By Emily Le Coz/NEMS Daily Journal
TUPELO – Home and businesses owners could reap the rewards of Tupelo’s improved fire rating, which moved this month from a Class 5 to a Class 4.
City leaders learned of the decision Monday from the Mississippi State Rating Bureau and applauded it as a huge achievement.
“I’m really excited,” said Mayor Jack Reed Jr. “It’s something we’ve been working on for some time.”
It’s the first rating change for the city since 1972, when it had earned Class 5 status, said Ty Windham, the bureau’s public protection superintendent.
The bureau assigns all Mississippi fire departments a rating. They range from first class, which is the best, to 10th class, which is the worst. Ratings are based on fire staffing and equipment, water capacity, building codes and communication ability.
Generally, the lower a community’s fire rating, the lower the insurance premiums will be for homes and businesses in that protection district. Commercial properties typically see the biggest savings when a rating improves, Windham said.
Tupelo had launched an effort at least five years ago to earn a Class 4 rating. To get it, it moved Station No. 4 from Rial Street to North Gloster Street where it would be closer to new commercial and residential growth. It also updated its housing code to boost construction-related fire protection.
One aspect of the plan, though, remains unfulfilled – erecting a new water tower in west Tupelo.
“They’ve still got some work to do,” Windham said, “but they’ve got enough to get into that class. We’ll come back in five years and they ought to be in a better part of Class 4.”
Inspectors from the bureau visited the city May 16-20.

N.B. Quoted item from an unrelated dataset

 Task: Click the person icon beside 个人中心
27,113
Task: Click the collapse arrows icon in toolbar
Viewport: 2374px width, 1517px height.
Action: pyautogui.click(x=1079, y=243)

Tupelo joins seven other cities statewide with a Class 4 rating. They are Biloxi, Greenwood, Gulfport, Hattiesburg, Meridian, Oxford and Yazoo City. The highest classification currently achieved in Mississippi is a 3; Jackson and Southaven both earned this, Windham said.
Windham had testified last year in Tupelo’s annexation trial, in which opponents questioned whether the city could even maintain its current fire rating. The city won at trial, but the case is on appeal at the Mississippi Supreme Court.
City attorney Guy Mitchell called the bureau’s decision welcomed news.
“This was an issue of contention raised by Lee County who claimed that Tupelo was in danger of possibly losing its five rating,” he said, “and the city maintained the opposite and the opposite has proven true.”
Fire Chief Thomas Walker was not immediately available for comment, but the city will hold a press conference on the new rating June 23.